Joint Colloquium Distinguished Lecture Series


Balancing the Energy & Climate Budget: Personally, nationally, globally

Saul Griffith

Wednesday, April 28, 2010
306 Soda Hall (HP Auditorium)
4:00 - 5:00 pm

Saul Griffith

Downloadable pdf

Abstract:

The average American uses 11400 Watts of power continuously. This is the equivalent of burning 114 x100 Watt light bulbs, all the time. The average person globally uses 2255 Watts of power, or a little less than 23 x100 Watt light bulbs.

What are the consequences of us all using this much power?

What is the implied challenge of global warming in terms of how we produce power?
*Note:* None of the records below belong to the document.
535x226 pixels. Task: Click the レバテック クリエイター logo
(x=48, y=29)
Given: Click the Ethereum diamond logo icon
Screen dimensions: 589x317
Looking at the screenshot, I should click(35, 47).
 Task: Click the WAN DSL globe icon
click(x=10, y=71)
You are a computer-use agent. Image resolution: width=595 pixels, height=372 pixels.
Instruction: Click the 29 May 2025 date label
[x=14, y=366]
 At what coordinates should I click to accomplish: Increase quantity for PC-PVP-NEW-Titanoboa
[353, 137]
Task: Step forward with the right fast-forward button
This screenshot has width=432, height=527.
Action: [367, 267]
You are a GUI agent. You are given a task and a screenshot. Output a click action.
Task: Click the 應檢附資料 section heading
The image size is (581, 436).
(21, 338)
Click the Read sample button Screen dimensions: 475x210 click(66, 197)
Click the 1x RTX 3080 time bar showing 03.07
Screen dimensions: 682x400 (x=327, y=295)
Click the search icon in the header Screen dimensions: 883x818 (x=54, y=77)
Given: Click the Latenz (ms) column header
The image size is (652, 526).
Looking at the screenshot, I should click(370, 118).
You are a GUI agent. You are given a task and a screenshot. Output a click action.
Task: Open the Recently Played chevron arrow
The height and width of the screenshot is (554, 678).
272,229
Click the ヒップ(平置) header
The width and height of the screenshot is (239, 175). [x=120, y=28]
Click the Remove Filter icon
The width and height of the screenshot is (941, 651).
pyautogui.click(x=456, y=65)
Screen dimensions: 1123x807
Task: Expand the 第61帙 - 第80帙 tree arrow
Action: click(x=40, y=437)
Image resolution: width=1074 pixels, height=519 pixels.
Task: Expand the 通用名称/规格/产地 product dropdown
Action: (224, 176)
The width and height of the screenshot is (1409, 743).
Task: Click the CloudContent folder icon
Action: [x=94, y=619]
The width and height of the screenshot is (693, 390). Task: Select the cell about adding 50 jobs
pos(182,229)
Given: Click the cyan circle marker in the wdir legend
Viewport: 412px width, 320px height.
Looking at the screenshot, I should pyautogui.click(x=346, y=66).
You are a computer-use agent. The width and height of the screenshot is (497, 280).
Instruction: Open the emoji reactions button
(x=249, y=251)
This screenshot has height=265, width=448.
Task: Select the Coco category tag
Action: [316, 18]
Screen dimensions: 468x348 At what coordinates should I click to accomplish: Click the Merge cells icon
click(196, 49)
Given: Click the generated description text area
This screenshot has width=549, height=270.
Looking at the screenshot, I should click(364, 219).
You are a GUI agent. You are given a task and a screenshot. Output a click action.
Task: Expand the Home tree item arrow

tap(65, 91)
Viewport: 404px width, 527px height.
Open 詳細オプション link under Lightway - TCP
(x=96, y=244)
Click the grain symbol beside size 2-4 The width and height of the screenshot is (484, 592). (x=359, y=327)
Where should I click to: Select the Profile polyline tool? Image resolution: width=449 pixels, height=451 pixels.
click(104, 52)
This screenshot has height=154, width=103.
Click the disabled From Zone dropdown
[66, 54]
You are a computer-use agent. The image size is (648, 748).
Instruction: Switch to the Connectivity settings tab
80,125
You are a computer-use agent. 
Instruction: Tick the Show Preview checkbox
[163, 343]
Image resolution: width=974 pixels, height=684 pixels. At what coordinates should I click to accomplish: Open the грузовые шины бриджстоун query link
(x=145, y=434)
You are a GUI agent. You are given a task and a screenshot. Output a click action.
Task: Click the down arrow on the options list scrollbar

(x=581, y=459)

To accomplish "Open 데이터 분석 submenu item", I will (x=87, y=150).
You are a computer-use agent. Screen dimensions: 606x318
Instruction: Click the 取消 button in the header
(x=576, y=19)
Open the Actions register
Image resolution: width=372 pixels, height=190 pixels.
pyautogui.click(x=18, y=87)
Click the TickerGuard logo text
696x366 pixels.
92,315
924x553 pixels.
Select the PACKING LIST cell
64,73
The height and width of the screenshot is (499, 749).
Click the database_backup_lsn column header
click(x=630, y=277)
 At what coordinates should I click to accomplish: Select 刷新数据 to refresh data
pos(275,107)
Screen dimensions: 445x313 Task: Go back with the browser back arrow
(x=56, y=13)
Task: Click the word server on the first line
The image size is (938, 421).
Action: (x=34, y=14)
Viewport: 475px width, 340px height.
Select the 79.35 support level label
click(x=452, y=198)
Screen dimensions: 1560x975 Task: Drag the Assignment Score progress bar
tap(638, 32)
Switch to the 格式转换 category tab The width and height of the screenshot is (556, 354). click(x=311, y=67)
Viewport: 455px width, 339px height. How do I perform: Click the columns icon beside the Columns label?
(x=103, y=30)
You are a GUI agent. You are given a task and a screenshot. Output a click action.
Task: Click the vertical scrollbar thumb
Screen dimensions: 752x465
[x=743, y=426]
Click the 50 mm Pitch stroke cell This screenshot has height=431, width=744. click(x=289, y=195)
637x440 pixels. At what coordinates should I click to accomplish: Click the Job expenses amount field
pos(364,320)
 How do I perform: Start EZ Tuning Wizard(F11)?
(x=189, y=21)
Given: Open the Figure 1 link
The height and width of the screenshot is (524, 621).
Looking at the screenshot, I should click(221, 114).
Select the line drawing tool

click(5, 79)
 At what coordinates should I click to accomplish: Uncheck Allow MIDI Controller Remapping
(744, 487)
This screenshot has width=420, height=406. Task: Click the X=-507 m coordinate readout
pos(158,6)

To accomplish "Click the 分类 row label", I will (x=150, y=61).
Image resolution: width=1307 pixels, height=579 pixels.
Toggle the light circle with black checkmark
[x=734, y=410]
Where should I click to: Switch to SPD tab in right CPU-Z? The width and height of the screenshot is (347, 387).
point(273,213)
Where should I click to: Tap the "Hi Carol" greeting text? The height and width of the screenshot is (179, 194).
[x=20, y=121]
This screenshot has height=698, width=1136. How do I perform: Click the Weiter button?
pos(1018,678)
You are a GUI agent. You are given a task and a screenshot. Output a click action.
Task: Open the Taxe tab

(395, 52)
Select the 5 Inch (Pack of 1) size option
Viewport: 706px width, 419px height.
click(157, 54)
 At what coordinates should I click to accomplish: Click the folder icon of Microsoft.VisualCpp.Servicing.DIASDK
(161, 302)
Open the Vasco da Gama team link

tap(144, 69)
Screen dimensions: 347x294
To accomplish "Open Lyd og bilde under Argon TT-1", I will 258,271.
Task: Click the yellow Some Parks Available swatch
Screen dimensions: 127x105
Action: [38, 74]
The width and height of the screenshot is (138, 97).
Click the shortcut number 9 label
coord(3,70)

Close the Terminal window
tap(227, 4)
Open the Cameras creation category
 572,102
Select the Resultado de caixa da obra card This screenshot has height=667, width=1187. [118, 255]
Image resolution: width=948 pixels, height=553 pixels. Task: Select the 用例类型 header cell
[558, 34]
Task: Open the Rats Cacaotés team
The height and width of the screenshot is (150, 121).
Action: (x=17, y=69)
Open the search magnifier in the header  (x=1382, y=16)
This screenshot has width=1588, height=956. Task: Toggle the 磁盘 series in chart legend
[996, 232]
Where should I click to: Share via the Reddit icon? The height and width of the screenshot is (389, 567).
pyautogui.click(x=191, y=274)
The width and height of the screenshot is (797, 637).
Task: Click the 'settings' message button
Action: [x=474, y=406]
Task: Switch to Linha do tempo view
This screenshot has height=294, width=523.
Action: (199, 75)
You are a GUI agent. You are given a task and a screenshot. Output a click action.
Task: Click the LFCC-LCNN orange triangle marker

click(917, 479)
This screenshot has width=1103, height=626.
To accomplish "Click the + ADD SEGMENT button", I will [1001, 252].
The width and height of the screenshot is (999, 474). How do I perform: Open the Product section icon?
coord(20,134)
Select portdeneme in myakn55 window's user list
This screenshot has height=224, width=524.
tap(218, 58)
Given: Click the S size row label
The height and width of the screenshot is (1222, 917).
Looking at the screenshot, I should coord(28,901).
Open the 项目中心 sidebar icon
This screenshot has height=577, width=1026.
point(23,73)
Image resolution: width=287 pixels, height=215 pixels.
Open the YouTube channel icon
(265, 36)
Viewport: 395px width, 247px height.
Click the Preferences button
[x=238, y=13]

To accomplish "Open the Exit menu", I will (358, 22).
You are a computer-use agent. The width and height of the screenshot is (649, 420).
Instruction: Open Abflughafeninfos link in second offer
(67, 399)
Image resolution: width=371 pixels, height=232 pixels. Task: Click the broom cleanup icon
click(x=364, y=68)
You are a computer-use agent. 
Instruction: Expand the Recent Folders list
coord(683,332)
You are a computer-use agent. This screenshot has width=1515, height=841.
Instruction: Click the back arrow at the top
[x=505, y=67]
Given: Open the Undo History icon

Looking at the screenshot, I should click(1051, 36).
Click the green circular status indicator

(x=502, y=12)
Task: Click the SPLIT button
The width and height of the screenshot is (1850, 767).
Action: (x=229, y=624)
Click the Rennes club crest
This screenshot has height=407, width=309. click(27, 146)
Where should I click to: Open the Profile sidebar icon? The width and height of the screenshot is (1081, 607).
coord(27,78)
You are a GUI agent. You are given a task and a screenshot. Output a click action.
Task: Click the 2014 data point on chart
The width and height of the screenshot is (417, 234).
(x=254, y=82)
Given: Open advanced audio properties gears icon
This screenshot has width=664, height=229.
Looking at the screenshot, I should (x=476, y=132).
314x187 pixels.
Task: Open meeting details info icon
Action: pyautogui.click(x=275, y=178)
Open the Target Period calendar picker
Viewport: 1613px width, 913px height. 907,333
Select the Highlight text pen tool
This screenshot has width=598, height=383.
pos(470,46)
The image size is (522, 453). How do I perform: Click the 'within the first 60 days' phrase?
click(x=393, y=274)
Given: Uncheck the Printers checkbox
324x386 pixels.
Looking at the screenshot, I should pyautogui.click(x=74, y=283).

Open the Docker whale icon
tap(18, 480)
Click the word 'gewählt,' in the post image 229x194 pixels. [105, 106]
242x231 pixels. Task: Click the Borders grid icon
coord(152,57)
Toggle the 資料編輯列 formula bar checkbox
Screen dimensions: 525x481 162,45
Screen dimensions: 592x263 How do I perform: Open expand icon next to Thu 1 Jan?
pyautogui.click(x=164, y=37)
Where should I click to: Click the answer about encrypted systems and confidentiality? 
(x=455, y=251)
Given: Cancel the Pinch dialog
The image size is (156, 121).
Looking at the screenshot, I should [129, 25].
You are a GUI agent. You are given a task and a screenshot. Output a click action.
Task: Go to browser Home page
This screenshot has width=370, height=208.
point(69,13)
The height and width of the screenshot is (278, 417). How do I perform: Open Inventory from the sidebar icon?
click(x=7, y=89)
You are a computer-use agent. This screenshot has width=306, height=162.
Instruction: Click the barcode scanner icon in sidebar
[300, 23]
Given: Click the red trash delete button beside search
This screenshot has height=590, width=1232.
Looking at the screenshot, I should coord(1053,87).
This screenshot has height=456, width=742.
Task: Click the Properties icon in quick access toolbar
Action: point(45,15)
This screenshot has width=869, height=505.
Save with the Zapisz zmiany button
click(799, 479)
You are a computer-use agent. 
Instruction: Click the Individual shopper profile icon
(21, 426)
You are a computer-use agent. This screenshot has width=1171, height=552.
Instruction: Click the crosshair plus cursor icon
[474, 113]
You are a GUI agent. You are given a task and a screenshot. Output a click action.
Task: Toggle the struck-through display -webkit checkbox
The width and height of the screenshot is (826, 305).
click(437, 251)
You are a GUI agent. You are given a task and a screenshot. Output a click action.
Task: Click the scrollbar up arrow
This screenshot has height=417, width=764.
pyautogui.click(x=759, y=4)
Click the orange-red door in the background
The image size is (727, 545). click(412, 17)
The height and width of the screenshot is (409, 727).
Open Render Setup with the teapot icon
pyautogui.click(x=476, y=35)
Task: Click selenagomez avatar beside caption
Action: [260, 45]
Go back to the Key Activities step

What are the things we do as individuals in terms of using power that we might change? What is the scale of the engineering task to build the infrastructure required to hit our climate goals? Which technologies can actually get to scale?

What temperature do we set climate change at? What CO2 concentration does this imply we need to aim at? How much power can we get from fossil fuels while still meeting this goal? How much power do we need to install and produce from non-carbon technologies? What does this mean for countries, corporations, and individuals?

By detailed self examination this talk gives us a realistic, data-driven to do list on how we might change our behaviors as individuals as well as our collective behavior as societies and global citizens, if we are to meet the great challenge of the 21st century - how to live in a world where we increasingly understand the resources to be finite, and the consequences of our actions complex & inter-twined.

Reference:
www.energyliteracy.com
www.wattzon.com
www.makanipower.com
www.otherlab.com

Biography

Inventor and MacArthur fellow Dr. Saul Griffith has multiple degrees in materials science and mechanical engineering and completed his PhD in Programmable Assembly and Self Replicating machines at MIT. He is the co-founder of numerous companies including: Low Cost Eyeglasses, Squid Labs, Potenco, Instructables.com, HowToons and Makani Power. Saul has been awarded numerous awards for invention including the National Inventors Hall of Fame, Collegiate Inventor's award, and the Lemelson-MIT Student prize. A large focus of Saul's research efforts are in minimum and constrained energy surfaces for novel manufacturing techniques and other applications.

Saul holds multiple patents and patents pending in textiles, optics, nanotechnology, and energy production. Saul co-authors children's comic books called “HowToons” about building your own science and engineering gadgets with Nick Dragotta and Joost Bonsen. Saul is a technical advisor to Make magazine and Popular Mechanics. Saul is a columnist and contributor to Make and Craft magazines. He's fascinated with materials that assemble themselves, and with taking advantage of those properties to make things quickly and cheaply.